[A block of data]
start

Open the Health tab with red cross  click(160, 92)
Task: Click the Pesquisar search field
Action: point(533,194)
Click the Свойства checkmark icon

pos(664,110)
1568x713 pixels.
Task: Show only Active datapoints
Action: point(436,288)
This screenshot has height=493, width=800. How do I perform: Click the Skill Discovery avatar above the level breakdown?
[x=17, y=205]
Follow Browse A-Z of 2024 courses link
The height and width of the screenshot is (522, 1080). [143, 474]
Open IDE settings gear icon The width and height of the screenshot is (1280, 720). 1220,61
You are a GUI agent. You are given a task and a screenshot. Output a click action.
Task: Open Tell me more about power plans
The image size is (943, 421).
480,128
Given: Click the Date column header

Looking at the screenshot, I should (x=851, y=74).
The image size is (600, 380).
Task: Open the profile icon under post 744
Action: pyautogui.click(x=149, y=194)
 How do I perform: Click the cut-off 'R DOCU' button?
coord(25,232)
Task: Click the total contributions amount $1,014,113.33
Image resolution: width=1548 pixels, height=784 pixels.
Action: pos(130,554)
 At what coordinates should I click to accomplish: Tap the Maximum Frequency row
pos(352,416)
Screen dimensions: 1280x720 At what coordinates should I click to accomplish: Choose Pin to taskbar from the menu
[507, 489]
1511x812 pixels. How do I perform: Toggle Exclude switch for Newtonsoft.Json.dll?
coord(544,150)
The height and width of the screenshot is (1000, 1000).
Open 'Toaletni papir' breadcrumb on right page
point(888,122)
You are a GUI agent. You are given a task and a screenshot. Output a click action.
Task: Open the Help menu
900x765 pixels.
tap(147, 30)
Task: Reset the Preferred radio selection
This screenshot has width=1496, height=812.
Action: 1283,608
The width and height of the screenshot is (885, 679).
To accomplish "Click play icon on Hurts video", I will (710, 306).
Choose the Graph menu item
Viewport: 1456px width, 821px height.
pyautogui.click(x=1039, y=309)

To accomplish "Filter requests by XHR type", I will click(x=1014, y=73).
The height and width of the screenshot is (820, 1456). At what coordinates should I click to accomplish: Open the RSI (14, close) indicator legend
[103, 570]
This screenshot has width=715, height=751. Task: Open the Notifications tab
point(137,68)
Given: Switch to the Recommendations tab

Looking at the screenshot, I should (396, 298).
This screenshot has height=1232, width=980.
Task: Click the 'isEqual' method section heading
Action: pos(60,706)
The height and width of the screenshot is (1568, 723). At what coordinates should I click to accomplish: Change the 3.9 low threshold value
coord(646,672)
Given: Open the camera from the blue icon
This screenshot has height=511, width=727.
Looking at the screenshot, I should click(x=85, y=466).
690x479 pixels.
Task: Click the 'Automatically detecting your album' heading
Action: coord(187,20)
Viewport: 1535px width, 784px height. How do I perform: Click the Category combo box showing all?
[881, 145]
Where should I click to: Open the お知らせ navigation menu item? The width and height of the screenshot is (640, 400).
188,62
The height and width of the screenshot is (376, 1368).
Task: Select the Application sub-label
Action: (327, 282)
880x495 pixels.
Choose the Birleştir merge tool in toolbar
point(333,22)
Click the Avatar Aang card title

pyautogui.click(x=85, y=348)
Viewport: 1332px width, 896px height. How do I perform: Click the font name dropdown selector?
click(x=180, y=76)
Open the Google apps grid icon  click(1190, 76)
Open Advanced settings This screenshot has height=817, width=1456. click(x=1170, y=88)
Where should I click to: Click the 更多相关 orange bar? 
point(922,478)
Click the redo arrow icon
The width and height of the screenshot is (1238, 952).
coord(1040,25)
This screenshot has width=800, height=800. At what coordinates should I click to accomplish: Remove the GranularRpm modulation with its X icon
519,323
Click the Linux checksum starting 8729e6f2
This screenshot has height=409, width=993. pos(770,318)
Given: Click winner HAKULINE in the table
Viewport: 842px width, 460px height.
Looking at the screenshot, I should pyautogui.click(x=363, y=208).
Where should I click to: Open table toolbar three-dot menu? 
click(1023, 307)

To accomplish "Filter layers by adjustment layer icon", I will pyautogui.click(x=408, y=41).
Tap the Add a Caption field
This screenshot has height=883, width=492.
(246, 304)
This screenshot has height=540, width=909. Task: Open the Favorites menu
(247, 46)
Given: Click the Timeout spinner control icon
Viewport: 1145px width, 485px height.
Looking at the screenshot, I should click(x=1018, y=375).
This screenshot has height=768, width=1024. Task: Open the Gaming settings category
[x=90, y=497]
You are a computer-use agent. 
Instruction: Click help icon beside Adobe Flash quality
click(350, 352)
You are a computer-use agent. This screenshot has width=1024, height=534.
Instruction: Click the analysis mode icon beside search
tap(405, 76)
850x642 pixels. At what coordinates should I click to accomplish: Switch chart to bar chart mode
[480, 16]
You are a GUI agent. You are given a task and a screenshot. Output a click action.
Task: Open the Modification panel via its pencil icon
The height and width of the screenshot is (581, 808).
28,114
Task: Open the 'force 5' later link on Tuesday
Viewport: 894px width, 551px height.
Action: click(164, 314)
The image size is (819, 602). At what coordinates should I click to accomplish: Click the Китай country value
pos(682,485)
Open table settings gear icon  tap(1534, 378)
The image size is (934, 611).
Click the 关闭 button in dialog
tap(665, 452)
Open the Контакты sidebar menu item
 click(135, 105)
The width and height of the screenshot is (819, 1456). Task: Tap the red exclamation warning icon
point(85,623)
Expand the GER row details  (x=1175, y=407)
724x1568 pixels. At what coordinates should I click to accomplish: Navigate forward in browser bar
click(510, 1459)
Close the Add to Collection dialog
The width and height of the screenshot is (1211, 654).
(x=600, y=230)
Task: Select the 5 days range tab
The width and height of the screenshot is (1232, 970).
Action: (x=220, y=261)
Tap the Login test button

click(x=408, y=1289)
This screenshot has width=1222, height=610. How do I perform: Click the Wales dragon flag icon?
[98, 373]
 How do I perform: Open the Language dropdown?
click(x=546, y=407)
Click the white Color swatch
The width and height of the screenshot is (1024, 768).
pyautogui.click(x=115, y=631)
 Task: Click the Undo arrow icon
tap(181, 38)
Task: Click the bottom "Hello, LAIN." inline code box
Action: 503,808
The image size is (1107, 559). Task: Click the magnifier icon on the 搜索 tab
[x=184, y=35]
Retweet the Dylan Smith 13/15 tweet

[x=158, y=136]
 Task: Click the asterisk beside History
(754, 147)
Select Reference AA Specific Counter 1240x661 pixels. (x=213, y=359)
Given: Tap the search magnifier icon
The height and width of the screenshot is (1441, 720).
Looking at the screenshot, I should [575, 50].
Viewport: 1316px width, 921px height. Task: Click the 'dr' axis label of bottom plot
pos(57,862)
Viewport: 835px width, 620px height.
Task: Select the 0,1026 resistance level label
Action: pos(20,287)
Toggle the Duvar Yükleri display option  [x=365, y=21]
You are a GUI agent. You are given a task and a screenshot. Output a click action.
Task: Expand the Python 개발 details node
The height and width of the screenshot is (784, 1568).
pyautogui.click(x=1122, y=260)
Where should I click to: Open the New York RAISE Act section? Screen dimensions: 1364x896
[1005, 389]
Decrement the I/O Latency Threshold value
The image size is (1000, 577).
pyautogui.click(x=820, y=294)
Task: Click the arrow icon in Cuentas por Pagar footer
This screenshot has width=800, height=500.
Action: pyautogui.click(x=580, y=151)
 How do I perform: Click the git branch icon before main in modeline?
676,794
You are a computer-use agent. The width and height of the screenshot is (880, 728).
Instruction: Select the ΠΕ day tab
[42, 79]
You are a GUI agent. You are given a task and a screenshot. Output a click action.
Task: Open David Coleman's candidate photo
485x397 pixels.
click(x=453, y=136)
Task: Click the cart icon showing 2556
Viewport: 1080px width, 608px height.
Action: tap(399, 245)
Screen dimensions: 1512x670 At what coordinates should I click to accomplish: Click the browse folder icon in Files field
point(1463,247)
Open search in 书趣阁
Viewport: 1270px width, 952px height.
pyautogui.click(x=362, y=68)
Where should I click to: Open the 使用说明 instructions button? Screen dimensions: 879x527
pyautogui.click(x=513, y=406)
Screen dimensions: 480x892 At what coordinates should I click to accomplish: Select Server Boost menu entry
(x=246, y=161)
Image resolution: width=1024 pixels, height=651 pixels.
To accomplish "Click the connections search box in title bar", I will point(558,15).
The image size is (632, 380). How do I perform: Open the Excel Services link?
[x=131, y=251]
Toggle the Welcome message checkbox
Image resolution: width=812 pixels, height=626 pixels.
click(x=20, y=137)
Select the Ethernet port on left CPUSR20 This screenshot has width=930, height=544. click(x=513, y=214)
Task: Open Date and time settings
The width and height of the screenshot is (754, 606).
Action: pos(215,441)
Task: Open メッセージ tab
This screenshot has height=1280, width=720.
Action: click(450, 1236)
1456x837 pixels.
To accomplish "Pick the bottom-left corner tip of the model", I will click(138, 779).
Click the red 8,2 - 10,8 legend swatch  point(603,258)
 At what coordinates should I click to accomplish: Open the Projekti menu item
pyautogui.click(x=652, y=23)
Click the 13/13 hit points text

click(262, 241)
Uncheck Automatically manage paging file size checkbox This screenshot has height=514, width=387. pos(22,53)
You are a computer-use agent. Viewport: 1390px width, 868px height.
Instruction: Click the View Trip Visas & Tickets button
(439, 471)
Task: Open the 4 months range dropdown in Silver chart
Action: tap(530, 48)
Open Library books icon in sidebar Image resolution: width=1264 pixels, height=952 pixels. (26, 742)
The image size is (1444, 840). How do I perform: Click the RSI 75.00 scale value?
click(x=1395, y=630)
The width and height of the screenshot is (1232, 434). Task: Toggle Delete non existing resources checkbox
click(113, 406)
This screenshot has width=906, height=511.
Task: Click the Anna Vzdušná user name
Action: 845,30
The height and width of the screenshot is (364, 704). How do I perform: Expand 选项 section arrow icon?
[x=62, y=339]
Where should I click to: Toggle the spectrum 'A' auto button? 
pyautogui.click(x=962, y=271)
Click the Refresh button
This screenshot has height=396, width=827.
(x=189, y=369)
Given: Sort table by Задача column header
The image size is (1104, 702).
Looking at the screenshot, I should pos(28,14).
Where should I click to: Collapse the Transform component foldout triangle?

end

[What is expected] Report each line in the rows above that contains the word "level". Case counts.

[Correct response]
This screenshot has height=493, width=800. How do I perform: Click the Skill Discovery avatar above the level breakdown?
Task: Select the 0,1026 resistance level label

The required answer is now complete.